Removing the ability to transform my Plasma Cannon or HIL into an improvised all-purpose gun that can obliterate entire missile salvos or an Astral's air arm feels more like removing a cheesy player-only move, not reducing the player's loadouts. There'd be an additional advantage that a single Talon can't eat your Hellbore shots.
Fun fact: In WWII they did use the main and secondary guns to shoot down fighters. Granted, they used different ammunition than when firing at ships, but the idea that only the small machine guns or "AA" guns were used is a myth. In fact, the main/secondary guns were longer ranged, more accurate, and had higher kill rates.
The US's primary destroyer weapon and popular secondary gun on larger ships was the 5" 37 caliber gun - specifically designed as a compromise gun capable of shooting at high elevations to hit aircraft while still maintaining anti-ship capabilities.
There's a big difference between the earlier single-purpose guns and the dual-purpose guns. The dual-purpose guns were designed from the outset to do both roles and would have the required high elevation, turret slewing speed, AA shell fuze setters, and AA fire control systems to actually pull it off, unlike a single-purpose mount.
I'd argue against the idea that they were necessarily more effective. A majority of the AA kills by the U.S. Navy were from lighter AA guns like the 40mm and the 20mm, not the 5" or 3" dual-purpose weapons. AA ammunition for really big guns like the 16" aren't even a rounding error and are in the "other" column.

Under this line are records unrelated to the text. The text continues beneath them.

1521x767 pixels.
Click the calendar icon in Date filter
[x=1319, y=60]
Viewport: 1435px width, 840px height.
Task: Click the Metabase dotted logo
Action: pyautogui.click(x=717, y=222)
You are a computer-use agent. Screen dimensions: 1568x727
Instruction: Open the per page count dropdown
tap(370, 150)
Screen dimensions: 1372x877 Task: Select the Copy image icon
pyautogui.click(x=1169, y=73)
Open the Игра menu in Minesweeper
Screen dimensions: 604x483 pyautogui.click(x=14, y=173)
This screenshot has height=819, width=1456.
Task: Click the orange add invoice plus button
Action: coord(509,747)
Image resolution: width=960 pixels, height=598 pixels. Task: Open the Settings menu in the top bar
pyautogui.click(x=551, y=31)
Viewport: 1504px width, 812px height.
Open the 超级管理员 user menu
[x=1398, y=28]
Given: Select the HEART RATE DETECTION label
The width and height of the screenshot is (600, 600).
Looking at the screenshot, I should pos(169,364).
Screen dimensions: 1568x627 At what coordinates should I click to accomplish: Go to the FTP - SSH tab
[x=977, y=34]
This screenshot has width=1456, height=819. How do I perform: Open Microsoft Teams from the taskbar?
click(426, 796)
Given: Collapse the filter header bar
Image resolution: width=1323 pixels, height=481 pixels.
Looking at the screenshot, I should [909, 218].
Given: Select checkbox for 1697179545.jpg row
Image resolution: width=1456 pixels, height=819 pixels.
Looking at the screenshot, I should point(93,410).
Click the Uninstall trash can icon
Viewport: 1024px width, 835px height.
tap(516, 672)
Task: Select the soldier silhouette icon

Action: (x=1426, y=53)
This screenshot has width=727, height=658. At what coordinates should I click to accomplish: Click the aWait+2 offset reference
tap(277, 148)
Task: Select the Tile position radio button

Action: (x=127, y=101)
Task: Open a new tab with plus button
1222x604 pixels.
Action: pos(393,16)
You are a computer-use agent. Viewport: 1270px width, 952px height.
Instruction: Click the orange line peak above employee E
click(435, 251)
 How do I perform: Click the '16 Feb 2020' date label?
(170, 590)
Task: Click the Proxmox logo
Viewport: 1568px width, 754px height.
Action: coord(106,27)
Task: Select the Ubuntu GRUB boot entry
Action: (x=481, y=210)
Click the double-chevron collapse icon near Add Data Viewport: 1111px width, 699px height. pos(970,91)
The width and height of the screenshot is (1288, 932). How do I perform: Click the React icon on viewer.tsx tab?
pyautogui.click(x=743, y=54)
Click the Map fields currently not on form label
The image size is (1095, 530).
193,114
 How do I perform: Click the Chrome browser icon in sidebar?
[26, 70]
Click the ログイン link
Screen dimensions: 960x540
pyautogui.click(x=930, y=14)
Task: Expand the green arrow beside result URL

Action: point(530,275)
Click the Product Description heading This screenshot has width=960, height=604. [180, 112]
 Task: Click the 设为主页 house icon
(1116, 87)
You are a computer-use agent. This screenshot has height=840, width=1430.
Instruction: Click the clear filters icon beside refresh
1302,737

https://www.history.navy.mil/research/library/online-reading-room/title-list-alphabetically/a/antiaircraft-action-summary.htmlI like the general concept, with some weapons being able to attack aircraft while others that really shouldn't be able to in a 3D environment, can't. Rather than just point-defense weapons, though, I'd do an "Anti-Fighter" or "Dual-Purpose" Tag for dual-purpose weapons that allows weapons to hit fighters. It would include all the PD weapons, plus some others like the IR Pulse Laser or needlers. An argument for, say, Hephasteus Assault Guns being dual-purpose could be made, but I highly doubt you could do the same for something like a Hellbore.